Каждый четвертый гражданин Великобритании в течение года испытывает какие-либо проблемы с психическим здоровьем. Эти недуги занимают второе место по объему нанесенного материального ущерба: 72 миллиона потерянных дней общей стоимостью 34,9 миллиарда фунтов стерлингов. Женщины чаще испытывают проблемы с психическим здоровьем, но при этом гибнут от самоубийств втрое реже мужчин. Согласно данным благотворительной организации CALM, занимающейся предотвращением суицида, это происходит потому, что мужчины реже обращаются за помощью, а в своих попытках свести счеты с жизнью действуют, как правило, более решительно, уверенно доводя дело до финала. Это показывает, что ожидания, возлагаемые на мужчин обществом, подталкивают их к крайностям в борьбе с собственными психическими демонами.
Джонни примчался, смущенный и извиняющийся, торопливо собираясь с мыслями для очередного интервью – погружения в самые мрачные моменты его жизни. Мир узнал о нем в 2008 году, после того как прохожий отговорил его бросаться с моста Ватерлоо и в средствах массовой информации начались поиски этого доброго самаритянина. Эта история, описанная Джонни в книге «Незнакомец на мосту» (The Stranger on the Bridge), положила начало более широкому освещению проблем мужского психического здоровья и развитию сервисов, помогающих мужчинам в этой борьбе.

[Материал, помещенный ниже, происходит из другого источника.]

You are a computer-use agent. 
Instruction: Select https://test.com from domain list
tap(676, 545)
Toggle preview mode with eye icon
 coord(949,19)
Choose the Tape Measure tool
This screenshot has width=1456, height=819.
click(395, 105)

– Образование и здравоохранение ориентированы на то, чтобы реагировать на психические срывы, – говорит Джонни, – вместо того чтобы предотвращать их. Длина очередей ужасает, с момента диагностики до начала лечения в среднем проходит десять лет. Это позорно и особенно тяжело для мужчин и мальчиков. Притом что мужчины чаще убивают себя, количество отказов им в психиатрической помощи огромно. Даже если им удается дойти до врача, медицина просто не умеет работать с ними.
Взаимодействуя с системой здравоохранения, Джонни столкнулся с массой препятствий и потому скептически отзывается о своем опыте.